Picture of Joaquín Almunia
Joaquín Almunia

Visiting Professor at LSE and Sciences Po Paris and former vice-president of the European Commission

Europe’s Single Market remains a work in progress, a work that needs to be accelerated in telecom, digital, energy, services and other sectors if we’re to realise our full potential from globalisation and not fall victim to it. Both the consumer and businesses stand to gain if we can progress from an “Incomplete Europe” to a Competitive Europe.

By detecting and punishing abuses and cartels in our internal market of half a billion citizens, the Commission and National Competition Authorities can have a powerful and direct impact on competitiveness. Indeed, European businesses are the first victims of antitrust infringements which artificially inflate their production costs, for example when the price of an important input increases because it is cartelised. That, in turn, impacts consumer prices.

Just think about the cartels in car parts which the Commission has recently found and sanctioned, imposing fines totalling over a billion euros. Competition is also an important driver for innovation, which in turn boosts productivity. Competition encourages existing market players to stay competitive by innovating, and it stimulates new entries into the market to challenge established positions.

Therefore, thanks to competition policy, businesses in the Single Market can thrive based on their own merits. Robust enforcement of competition rules through all instruments – i.e. the fight against cartels and abuses of dominant positions, the examination of mergers, state aid control – is therefore an important part of the effort to improve competitiveness and boost economic growth.
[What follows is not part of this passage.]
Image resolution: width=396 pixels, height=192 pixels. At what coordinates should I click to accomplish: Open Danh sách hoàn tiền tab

Europe should also tap the full potential of an open, dynamic and fully integrated Single Market. It is obvious, for example, that  existing barriers in telecom and digital markets prevent EU companies from competing on a European scale, reach out to a customer base of half a billion potential users and invest faster in new technologies. The U.S. and China do not have that problem, because their respective markets do not have the internal barriers that we still have: they are overseen by a single regulator and spectrum is allocated by a single authority.
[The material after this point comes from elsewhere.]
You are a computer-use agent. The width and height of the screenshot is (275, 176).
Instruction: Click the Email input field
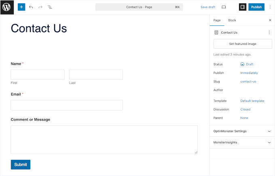click(x=67, y=105)

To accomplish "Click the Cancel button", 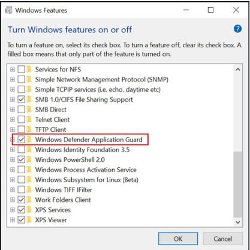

Similarly, the EU needs a determined push to complete the internal market in energy, including by investing more in interconnectors. This is essential if we want to preserve the competitiveness of European businesses at a time when some international competitors have energy bills about 50 percent cheaper due to the shale gas revolution.
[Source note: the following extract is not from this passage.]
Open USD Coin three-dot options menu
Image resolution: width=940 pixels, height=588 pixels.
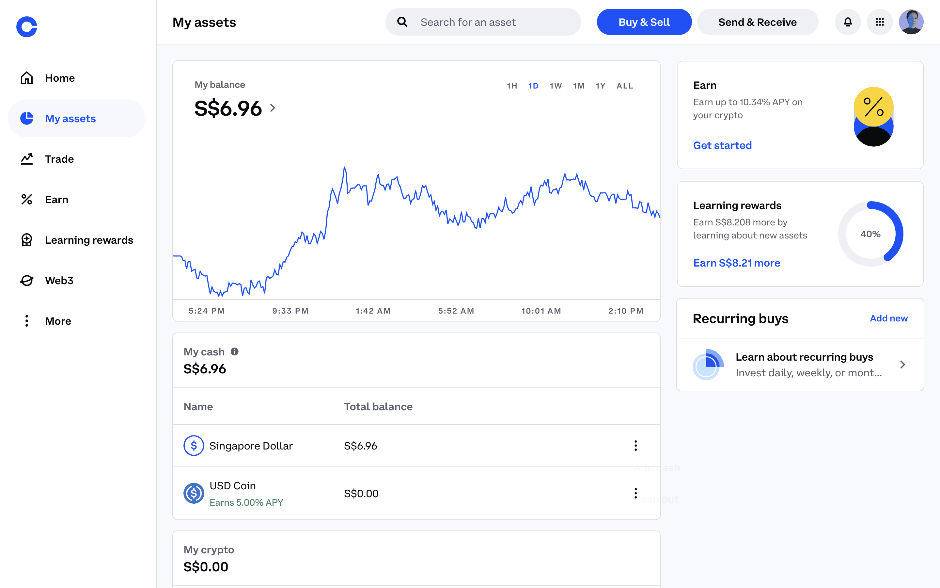tap(635, 493)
Finally, the services sector is also one area where we still do not have a genuine Single Market, with a direct impact on many other industries. In all these areas the “costs of non-Europe” – or I should say, of “incomplete Europe” – are still much too high, and they are impairing our ability to grow today. In these difficult times, the EU and its Member States cannot afford to leave this potential unexploited. The globalised economy leaves us little choice.